Advantages of Non-Profit Organizations
The non-profit organizations are an integral part of the society since it has various benefits as follows:
Help to Improve Society: Through their services, non-profit organizations help to bring about improvements in the areas they specialize in. These can translate to improvements in society as a whole.
Limited Liability: Owners of non-profit organizations are not liable to forfeit their personal properties should their organizations be sued for indebtedness. This is because these organizations are incorporated legal entities separate from their owners/operators.
Eligibility for Tax Exemption: Non-profit organizations are usually exempted from federal and state government tax laws. This helps in the availability of more funds for them not only to maintain their organizations but also to meet their other objectives.
Eligibility for Grants: Grants are an important source of funding for non-profit organizations. Moreover, unlike loans, grants do not require repayments. Some grants are meant for only non-profits.
Volunteer Board Members: Many non-profit organizations have volunteer board members (and other staff) who are usually not paid salaries. This can help save the organization much-needed funds for alternative uses.
Formal Structure: The incorporation of a non-profit organization leads to the emergence of a formal structure such as a board of directors and managers, among others. This structure enables the transfer of duties and even ownership such that a director can easily be replaced. It helps in smooth operations and the continued existence of the entity.
Disadvantages of Non-Profit Organizations
Running a non-profit organization is a challenging task due to its following limitations:
Tax Exemption Not Automatic: Being a non-profit does not automatically qualify an organization for tax exemption. This is because tax exemption status is usually determined by federal and state regulatory bodies. In the US, for example, a country club can be incorporated as a non-profit but does not enjoy tax exemption.
Costs: Establishing and operating a nonprofit organization can consume time and money. In the US, every state has an incorporation fee which is not very high but can still be challenging for new non-profits. There are also fees for applying for tax exemption which can be significantly higher (and therefore more challenging) than incorporation fees.

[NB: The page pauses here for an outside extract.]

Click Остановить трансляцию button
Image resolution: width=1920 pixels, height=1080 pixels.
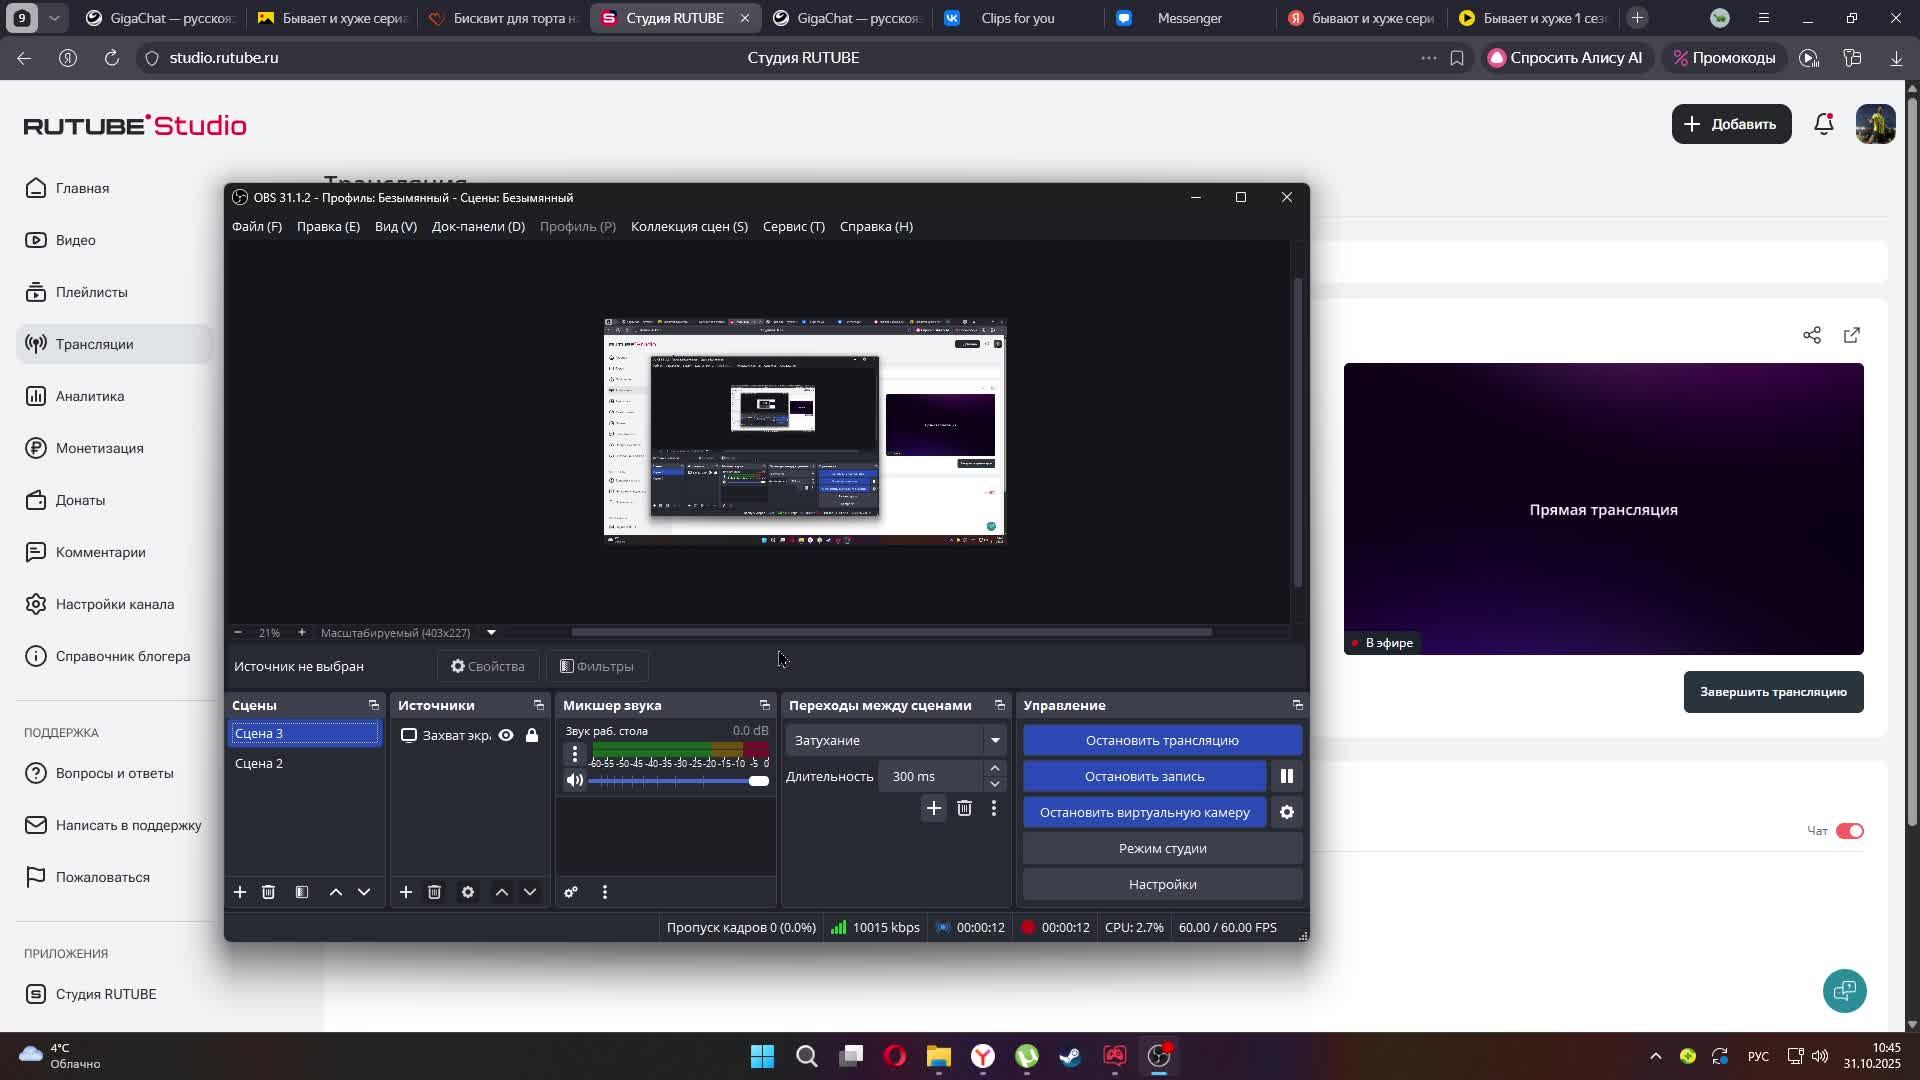(x=1162, y=740)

Competition for Funding: Competition is an important consideration in many facets of life. With the high number of non-profit organizations in many countries (over 1.5 million in the US), obtaining funds from both the private and public sectors can be very competitive.
Lack of Profit Motive: As noted earlier, non-profit bodies are not primarily established to generate profit. This implies that major stakeholders like owners and board members have no profit incentive to motivate them.